Entries on finding words and elements —
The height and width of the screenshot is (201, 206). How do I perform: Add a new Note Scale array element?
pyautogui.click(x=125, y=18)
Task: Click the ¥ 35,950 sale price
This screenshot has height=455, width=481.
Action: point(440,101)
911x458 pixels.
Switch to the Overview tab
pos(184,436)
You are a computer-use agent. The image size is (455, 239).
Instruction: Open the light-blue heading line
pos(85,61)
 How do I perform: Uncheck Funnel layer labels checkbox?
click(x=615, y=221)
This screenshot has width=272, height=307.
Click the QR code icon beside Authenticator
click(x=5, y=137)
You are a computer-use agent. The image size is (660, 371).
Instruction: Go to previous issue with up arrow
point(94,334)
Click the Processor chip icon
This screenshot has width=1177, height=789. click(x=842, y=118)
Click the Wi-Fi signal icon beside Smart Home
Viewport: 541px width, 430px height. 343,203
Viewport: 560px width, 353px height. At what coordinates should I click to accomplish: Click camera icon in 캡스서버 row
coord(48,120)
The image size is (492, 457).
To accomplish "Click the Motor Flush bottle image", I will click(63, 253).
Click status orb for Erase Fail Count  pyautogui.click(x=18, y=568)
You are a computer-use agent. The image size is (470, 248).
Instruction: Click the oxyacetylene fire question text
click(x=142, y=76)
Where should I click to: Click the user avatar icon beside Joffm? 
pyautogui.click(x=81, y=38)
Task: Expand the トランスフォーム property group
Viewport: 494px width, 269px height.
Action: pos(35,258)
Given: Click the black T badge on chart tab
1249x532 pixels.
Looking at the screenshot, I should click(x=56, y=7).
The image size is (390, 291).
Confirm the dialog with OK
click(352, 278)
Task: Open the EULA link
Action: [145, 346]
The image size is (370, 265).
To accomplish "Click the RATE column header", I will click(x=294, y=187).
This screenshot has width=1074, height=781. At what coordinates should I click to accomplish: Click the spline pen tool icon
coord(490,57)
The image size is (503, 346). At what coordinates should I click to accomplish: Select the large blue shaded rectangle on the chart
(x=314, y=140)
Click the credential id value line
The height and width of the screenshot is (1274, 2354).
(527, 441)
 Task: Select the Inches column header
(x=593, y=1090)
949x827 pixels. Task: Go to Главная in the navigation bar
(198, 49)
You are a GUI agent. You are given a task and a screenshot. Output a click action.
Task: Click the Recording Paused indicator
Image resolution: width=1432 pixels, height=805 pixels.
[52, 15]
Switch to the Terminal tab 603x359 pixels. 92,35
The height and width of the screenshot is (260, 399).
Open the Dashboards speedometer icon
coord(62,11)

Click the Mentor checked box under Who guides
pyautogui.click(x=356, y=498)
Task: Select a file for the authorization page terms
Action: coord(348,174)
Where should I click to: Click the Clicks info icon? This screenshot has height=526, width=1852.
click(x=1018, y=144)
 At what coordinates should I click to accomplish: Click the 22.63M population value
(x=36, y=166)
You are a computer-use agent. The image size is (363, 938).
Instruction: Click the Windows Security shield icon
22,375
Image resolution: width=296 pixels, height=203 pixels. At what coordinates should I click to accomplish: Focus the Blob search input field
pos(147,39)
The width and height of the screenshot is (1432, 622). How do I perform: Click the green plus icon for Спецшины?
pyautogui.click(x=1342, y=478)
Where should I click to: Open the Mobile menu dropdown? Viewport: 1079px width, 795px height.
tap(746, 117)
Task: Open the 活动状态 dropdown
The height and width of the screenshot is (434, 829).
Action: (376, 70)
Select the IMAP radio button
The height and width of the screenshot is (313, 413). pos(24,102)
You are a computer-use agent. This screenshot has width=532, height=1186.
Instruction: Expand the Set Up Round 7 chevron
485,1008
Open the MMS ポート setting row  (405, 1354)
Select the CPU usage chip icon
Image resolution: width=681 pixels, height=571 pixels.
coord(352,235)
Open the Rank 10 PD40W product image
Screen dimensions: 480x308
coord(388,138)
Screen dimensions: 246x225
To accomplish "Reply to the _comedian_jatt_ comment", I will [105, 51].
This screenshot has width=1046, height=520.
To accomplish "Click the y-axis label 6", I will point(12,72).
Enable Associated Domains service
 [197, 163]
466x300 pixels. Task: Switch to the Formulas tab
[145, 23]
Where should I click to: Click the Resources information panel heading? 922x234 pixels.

THE PROBLEM — Render every line of the items as a JSON list of strings, one string per line and no strings for blank lines.

EXERCISE OUTPUT —
[
  "The height and width of the screenshot is (201, 206). How do I perform: Add a new Note Scale array element?",
  "pyautogui.click(x=125, y=18)",
  "Task: Click the ¥ 35,950 sale price",
  "This screenshot has height=455, width=481.",
  "Action: point(440,101)",
  "911x458 pixels.",
  "Switch to the Overview tab",
  "pos(184,436)",
  "You are a computer-use agent. The image size is (455, 239).",
  "Instruction: Open the light-blue heading line",
  "pos(85,61)",
  " How do I perform: Uncheck Funnel layer labels checkbox?",
  "click(x=615, y=221)",
  "This screenshot has width=272, height=307.",
  "Click the QR code icon beside Authenticator",
  "click(x=5, y=137)",
  "You are a computer-use agent. The image size is (660, 371).",
  "Instruction: Go to previous issue with up arrow",
  "point(94,334)",
  "Click the Processor chip icon",
  "This screenshot has width=1177, height=789. click(x=842, y=118)",
  "Click the Wi-Fi signal icon beside Smart Home",
  "Viewport: 541px width, 430px height. 343,203",
  "Viewport: 560px width, 353px height. At what coordinates should I click to accomplish: Click camera icon in 캡스서버 row",
  "coord(48,120)",
  "The image size is (492, 457).",
  "To accomplish \"Click the Motor Flush bottle image\", I will click(63, 253).",
  "Click status orb for Erase Fail Count  pyautogui.click(x=18, y=568)",
  "You are a computer-use agent. The image size is (470, 248).",
  "Instruction: Click the oxyacetylene fire question text",
  "click(x=142, y=76)",
  "Where should I click to: Click the user avatar icon beside Joffm? ",
  "pyautogui.click(x=81, y=38)",
  "Task: Expand the トランスフォーム property group",
  "Viewport: 494px width, 269px height.",
  "Action: pos(35,258)",
  "Given: Click the black T badge on chart tab",
  "1249x532 pixels.",
  "Looking at the screenshot, I should click(x=56, y=7).",
  "The image size is (390, 291).",
  "Confirm the dialog with OK",
  "click(352, 278)",
  "Task: Open the EULA link",
  "Action: [145, 346]",
  "The image size is (370, 265).",
  "To accomplish \"Click the RATE column header\", I will click(x=294, y=187).",
  "This screenshot has width=1074, height=781. At what coordinates should I click to accomplish: Click the spline pen tool icon",
  "coord(490,57)",
  "The image size is (503, 346). At what coordinates should I click to accomplish: Select the large blue shaded rectangle on the chart",
  "(x=314, y=140)",
  "Click the credential id value line",
  "The height and width of the screenshot is (1274, 2354).",
  "(527, 441)",
  " Task: Select the Inches column header",
  "(x=593, y=1090)",
  "949x827 pixels. Task: Go to Главная in the navigation bar",
  "(198, 49)",
  "You are a GUI agent. You are given a task and a screenshot. Output a click action.",
  "Task: Click the Recording Paused indicator",
  "Image resolution: width=1432 pixels, height=805 pixels.",
  "[52, 15]",
  "Switch to the Terminal tab 603x359 pixels. 92,35",
  "The height and width of the screenshot is (260, 399).",
  "Open the Dashboards speedometer icon",
  "coord(62,11)",
  "Click the Mentor checked box under Who guides",
  "pyautogui.click(x=356, y=498)",
  "Task: Select a file for the authorization page terms",
  "Action: coord(348,174)",
  "Where should I click to: Click the Clicks info icon? This screenshot has height=526, width=1852.",
  "click(x=1018, y=144)",
  " At what coordinates should I click to accomplish: Click the 22.63M population value",
  "(x=36, y=166)",
  "You are a computer-use agent. The image size is (363, 938).",
  "Instruction: Click the Windows Security shield icon",
  "22,375",
  "Image resolution: width=296 pixels, height=203 pixels. At what coordinates should I click to accomplish: Focus the Blob search input field",
  "pos(147,39)",
  "The width and height of the screenshot is (1432, 622). How do I perform: Click the green plus icon for Спецшины?",
  "pyautogui.click(x=1342, y=478)",
  "Where should I click to: Open the Mobile menu dropdown? Viewport: 1079px width, 795px height.",
  "tap(746, 117)",
  "Task: Open the 活动状态 dropdown",
  "The height and width of the screenshot is (434, 829).",
  "Action: (376, 70)",
  "Select the IMAP radio button",
  "The height and width of the screenshot is (313, 413). pos(24,102)",
  "You are a computer-use agent. This screenshot has width=532, height=1186.",
  "Instruction: Expand the Set Up Round 7 chevron",
  "485,1008",
  "Open the MMS ポート setting row  (405, 1354)",
  "Select the CPU usage chip icon",
  "Image resolution: width=681 pixels, height=571 pixels.",
  "coord(352,235)",
  "Open the Rank 10 PD40W product image",
  "Screen dimensions: 480x308",
  "coord(388,138)",
  "Screen dimensions: 246x225",
  "To accomplish \"Reply to the _comedian_jatt_ comment\", I will [105, 51].",
  "This screenshot has width=1046, height=520.",
  "To accomplish \"Click the y-axis label 6\", I will point(12,72).",
  "Enable Associated Domains service",
  " [197, 163]",
  "466x300 pixels. Task: Switch to the Formulas tab",
  "[145, 23]",
  "Where should I click to: Click the Resources information panel heading? 922x234 pixels."
]